WRITTEN TASK: Copy out the listing below word for word, from its first line to its last.

-.-.-

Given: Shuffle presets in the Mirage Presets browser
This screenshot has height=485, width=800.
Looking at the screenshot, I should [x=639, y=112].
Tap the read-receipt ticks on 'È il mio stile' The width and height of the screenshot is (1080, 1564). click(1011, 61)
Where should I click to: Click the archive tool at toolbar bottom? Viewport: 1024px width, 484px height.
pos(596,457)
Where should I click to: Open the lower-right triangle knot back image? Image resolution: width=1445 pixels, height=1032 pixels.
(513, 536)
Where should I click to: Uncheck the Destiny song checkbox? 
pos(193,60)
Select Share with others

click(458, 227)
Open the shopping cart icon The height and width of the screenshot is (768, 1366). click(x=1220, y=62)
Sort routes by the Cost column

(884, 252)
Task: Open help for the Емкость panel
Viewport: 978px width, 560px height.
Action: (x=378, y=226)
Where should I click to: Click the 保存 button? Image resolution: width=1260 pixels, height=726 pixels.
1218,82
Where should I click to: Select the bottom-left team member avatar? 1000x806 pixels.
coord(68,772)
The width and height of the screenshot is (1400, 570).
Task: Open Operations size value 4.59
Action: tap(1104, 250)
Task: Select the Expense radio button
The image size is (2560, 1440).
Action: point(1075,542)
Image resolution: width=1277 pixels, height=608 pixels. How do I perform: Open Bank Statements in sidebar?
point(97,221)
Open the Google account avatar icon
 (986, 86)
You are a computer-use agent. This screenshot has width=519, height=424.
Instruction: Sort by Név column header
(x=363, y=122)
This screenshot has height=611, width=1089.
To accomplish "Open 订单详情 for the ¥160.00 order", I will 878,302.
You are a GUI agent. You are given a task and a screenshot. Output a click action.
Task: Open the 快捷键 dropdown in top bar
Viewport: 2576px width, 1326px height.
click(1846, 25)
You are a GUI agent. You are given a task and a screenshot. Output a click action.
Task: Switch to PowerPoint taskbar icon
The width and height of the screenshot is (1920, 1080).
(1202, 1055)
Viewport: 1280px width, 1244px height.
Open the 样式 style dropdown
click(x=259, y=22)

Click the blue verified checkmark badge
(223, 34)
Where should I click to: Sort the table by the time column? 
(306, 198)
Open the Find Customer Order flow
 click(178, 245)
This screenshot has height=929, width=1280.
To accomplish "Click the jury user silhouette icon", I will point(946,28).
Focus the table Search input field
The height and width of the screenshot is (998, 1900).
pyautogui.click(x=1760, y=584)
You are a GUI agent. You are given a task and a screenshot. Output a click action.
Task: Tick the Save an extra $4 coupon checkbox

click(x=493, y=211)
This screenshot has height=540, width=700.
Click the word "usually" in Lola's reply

-.-.-

EXPECTED OUTPUT:
Given: Shuffle presets in the Mirage Presets browser
This screenshot has height=485, width=800.
Looking at the screenshot, I should [x=639, y=112].
Tap the read-receipt ticks on 'È il mio stile' The width and height of the screenshot is (1080, 1564). click(1011, 61)
Where should I click to: Click the archive tool at toolbar bottom? Viewport: 1024px width, 484px height.
pos(596,457)
Where should I click to: Open the lower-right triangle knot back image? Image resolution: width=1445 pixels, height=1032 pixels.
(513, 536)
Where should I click to: Uncheck the Destiny song checkbox? 
pos(193,60)
Select Share with others

click(458, 227)
Open the shopping cart icon The height and width of the screenshot is (768, 1366). click(x=1220, y=62)
Sort routes by the Cost column

(884, 252)
Task: Open help for the Емкость panel
Viewport: 978px width, 560px height.
Action: (x=378, y=226)
Where should I click to: Click the 保存 button? Image resolution: width=1260 pixels, height=726 pixels.
1218,82
Where should I click to: Select the bottom-left team member avatar? 1000x806 pixels.
coord(68,772)
The width and height of the screenshot is (1400, 570).
Task: Open Operations size value 4.59
Action: tap(1104, 250)
Task: Select the Expense radio button
The image size is (2560, 1440).
Action: point(1075,542)
Image resolution: width=1277 pixels, height=608 pixels. How do I perform: Open Bank Statements in sidebar?
point(97,221)
Open the Google account avatar icon
 (986, 86)
You are a computer-use agent. This screenshot has width=519, height=424.
Instruction: Sort by Név column header
(x=363, y=122)
This screenshot has height=611, width=1089.
To accomplish "Open 订单详情 for the ¥160.00 order", I will 878,302.
You are a GUI agent. You are given a task and a screenshot. Output a click action.
Task: Open the 快捷键 dropdown in top bar
Viewport: 2576px width, 1326px height.
click(1846, 25)
You are a GUI agent. You are given a task and a screenshot. Output a click action.
Task: Switch to PowerPoint taskbar icon
The width and height of the screenshot is (1920, 1080).
(1202, 1055)
Viewport: 1280px width, 1244px height.
Open the 样式 style dropdown
click(x=259, y=22)

Click the blue verified checkmark badge
(223, 34)
Where should I click to: Sort the table by the time column? 
(306, 198)
Open the Find Customer Order flow
 click(178, 245)
This screenshot has height=929, width=1280.
To accomplish "Click the jury user silhouette icon", I will point(946,28).
Focus the table Search input field
The height and width of the screenshot is (998, 1900).
pyautogui.click(x=1760, y=584)
You are a GUI agent. You are given a task and a screenshot. Output a click action.
Task: Tick the Save an extra $4 coupon checkbox

click(x=493, y=211)
This screenshot has height=540, width=700.
Click the word "usually" in Lola's reply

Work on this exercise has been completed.